The role society plays in how we see ourselves and how we see the world is incredible. Many of us profess having this brick-wall exterior that renders us exempt from society’s claws. We don’t give a damn about how others perceive our haircuts or our frayed jeans. We are impervious to criticism or biting comments targeting our disposition, focused on our personality and who we are as a person, because we simply do not care and it does not affect us in any way. I aspire to this. But assuming this invulnerability is not only dubious, but unfortunately scarce.

Someone close to me suffered from an aneurysm a month ago. Most of her hair was cut off so that it barely reached her chin. Her husband’s first reaction when she came home was to tug lightly at her newly cropped hair and say, “But it’s going to grow back, right?” The inquiring tone posed a question he and everyone knows the answer to. Yes. Hair, like nails, grows back. The question was actually a skewed and subtle way of stating his dislike for her new haircut. Later, her youngest son walks into the room and tells her, “Wow, mom. Now you have actually become the epitome of the geriatric old hag.” The clear disrespect in addressing his own mother in such a matter is a whole other story. The point is that the only reactions this woman faced after cutting her hair were those of contempt, disapproval and objection. It shouldn’t be a surprise, then, that she found it mind-numbingly difficult to leave her house for an entire month. She simply refused to leave the house. She told me that those days she prayed to God, asking for forgiveness for letting such a trite thing like a haircut incite such strong feelings of embarrassment and disesteem and discourage her to leave her own house.

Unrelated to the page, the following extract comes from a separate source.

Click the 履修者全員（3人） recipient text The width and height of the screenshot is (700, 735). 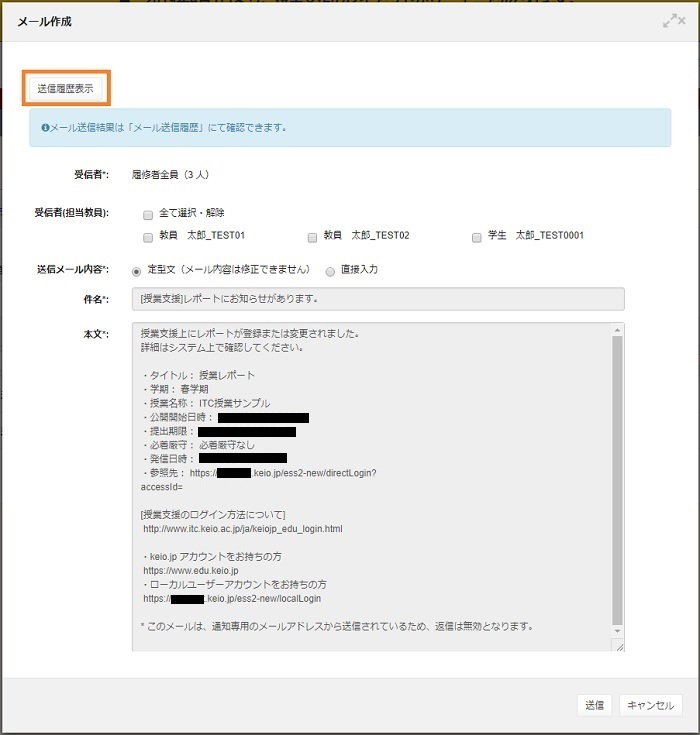point(170,174)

But was it really trite? When one looks at it as a simple haircut, than maybe it is. But when you see the layers behind the haircut and the social impact, namely her husband and her son’s clear aversion to it, and thus, her, it seems a whole lot more complex. The day she finally decided to go out, she happened to see a friend of hers at the supermarket. Said friend approached her with eyes that seemed to jut out of their sockets, so surprised she was. “Oh my God. I cannot believe you cut your hair.” Five interminable seconds later she would express her undying love for the haircut, professing it chic and modern. “You look so beautiful,” she said. She was so earnest that, since then, the woman who before felt so ashamed of her hair became rather proud of it. Ensuing outings proved to strengthen this sentiment by bringing a wave of exterior approval. And that was that.

The extent to which people’s approval translates into our own approval of ourselves extends more than what we can imagine. This is not limited to simple haircuts, but the initial triviality of the subjects brings forth how society’s perception of other more essential things will affect us. It’s sad to realize, but it also paves the way to strive, if slowly, to let ourselves be less affected by how others perceive us.